The Commission’s announced review of the three sentences, pursuant to the 2018 Law on Juveniles that stipulates a maximum penalty of ten years in prison for minors, makes no mention of the cases of other minors facing execution, thus raising concerns for their fate. According to ESOHR’s documentation, at least ten minors face the death sentence in various stages of prosecution.
In addition to international law, Saudi Arabia has previously violated its own laws. In April 2019, a year after the Law on Juveniles was issued prohibiting the death sentence against minors, the government executed six detainees who were minors at the time of their arrest or on the date their alleged charges occurred.
Among the cases documented by ESOHR is that of five minors for whom the Public Prosecution is demanding the hudud punishment for hirabah [unlawful warfare and banditry]. The five, arrested based on allegations of non-serious crimes and lawful practices, include Ahmed Abdul Wahid al-Faraj, Ali Mohammed Al Bati, Mohammed Hussein Al Nimr, Ali Hassan al-Faraj, and Mohammed Essam al-Faraj.
On 29 June 2017, Saudi forces arrested, without a warrant, eight young men in Medina during their religious tourism travel. At the time, they ranged from 15 to 21 years of age. Since their arrest more than two years ago, they have suffered horrific conditions, including long detentions before being presented to the court, torture and other forms of degrading and inhuman treatment, solitary confinement, and deprivation of legal representation.
The Public Prosecution filed a series of charges against them, many of which date back to when the defendants were minors, relating to participating in demonstrations, calling for protests, participating in funerals of victims of excessive state violence, concealing wanted individuals, and providing them medication. In addition, some of them are facing charges of firing on government forces, with no explanation in the charges of how or when the firing took place or its results.

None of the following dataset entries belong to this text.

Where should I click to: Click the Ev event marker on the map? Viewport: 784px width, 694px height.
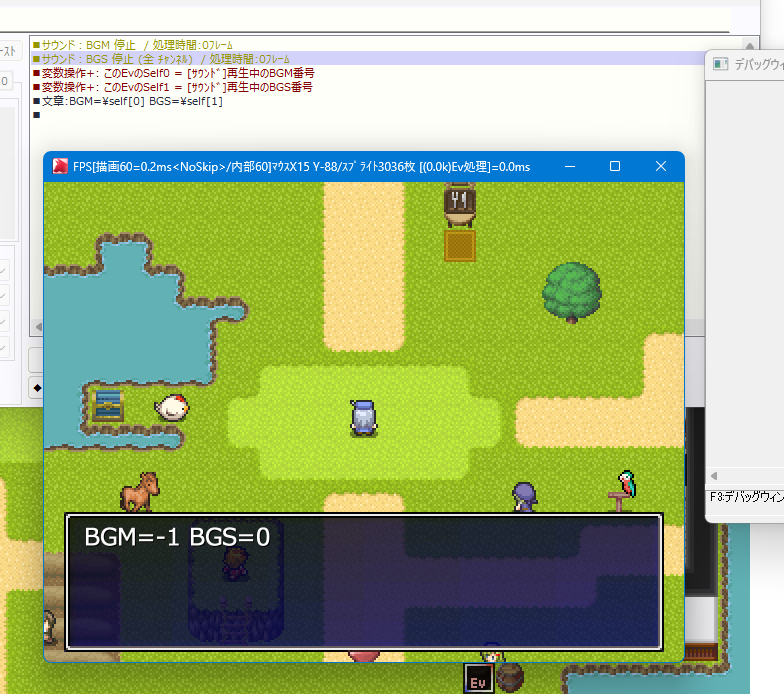(479, 678)
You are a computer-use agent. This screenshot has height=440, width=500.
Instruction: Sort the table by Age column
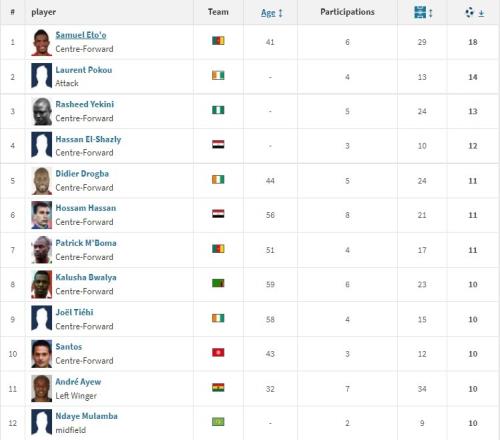pos(268,13)
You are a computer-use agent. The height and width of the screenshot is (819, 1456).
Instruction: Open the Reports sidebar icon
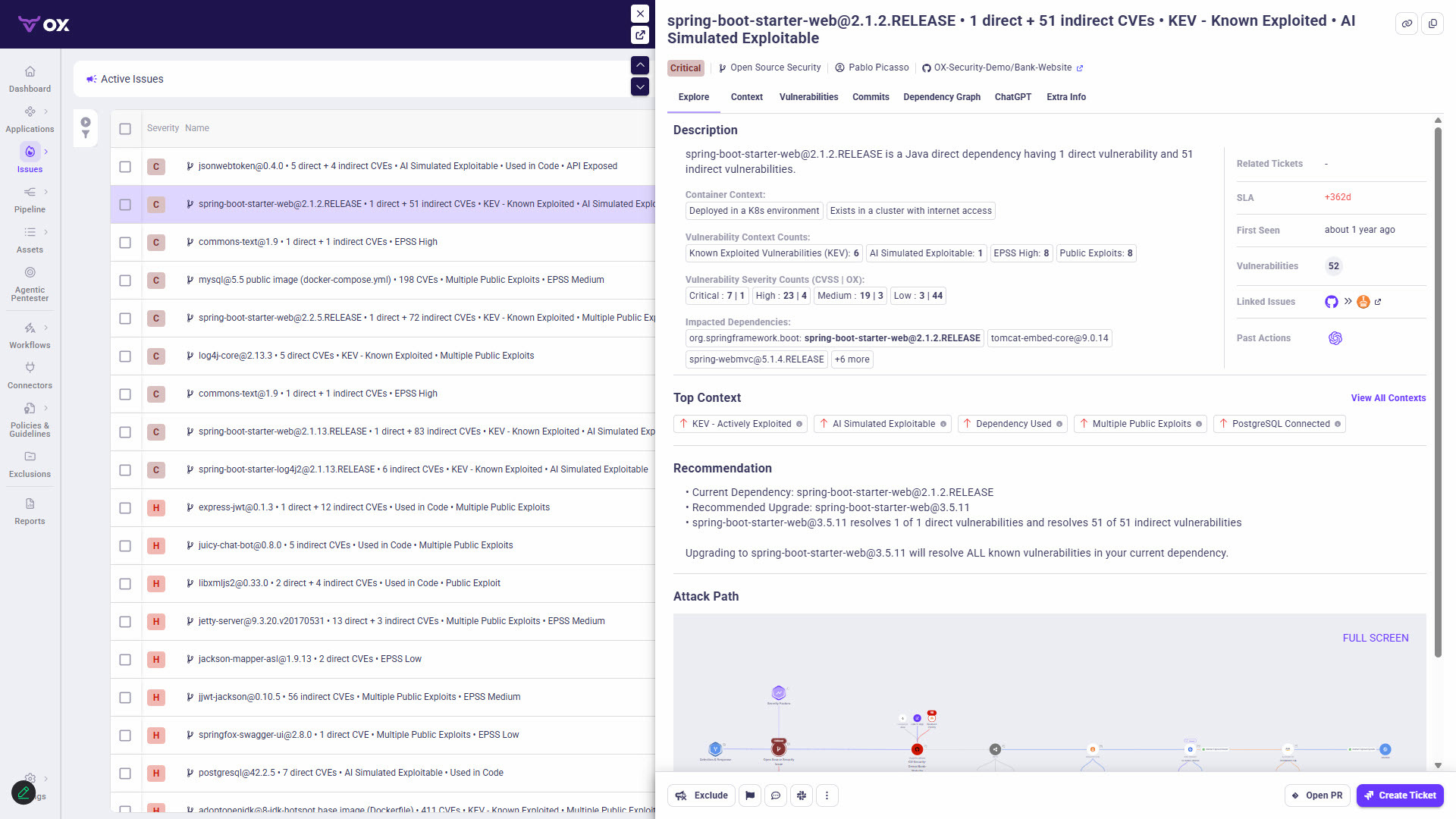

According to ESOHR’s records, some of these defendants are among the youngest to ever face charges leading to the death penalty, against the backdrop of the demonstrations that began in Saudi Arabia in 2011. For example, the child, Mohammed Essam al-Faraj (born on 25 February 2002), is charged with participating, at the age of nine, in the funeral of a victim of extrajudicial killing operations carried out by Saudi special forces in the governorate of Qatif since 2012. Ahmed al-Faraj (born on 22 March 1999) and Ali Al Bati (born on 14 April 1999) face charges related to their association with wanted persons, when they were 13 years old. Mohammed Al Nimr (born on 17 February 1998) is charged with participating in the funeral of a victim of extrajudicial killing, when he was 14 years old. Likewise, Ali al-Faraj (born on 29 May 1996) is charged with participating in the funeral of a victim of the Saudi government, when he was 17 years old. Some of the charges against these young men are related to supporting Sheikh Nimr Baqir Al Nimr’s demand for social justice and keeping his picture. Sheikh Al Nimr was executed on 2 January 2016, after a grossly unfair trial.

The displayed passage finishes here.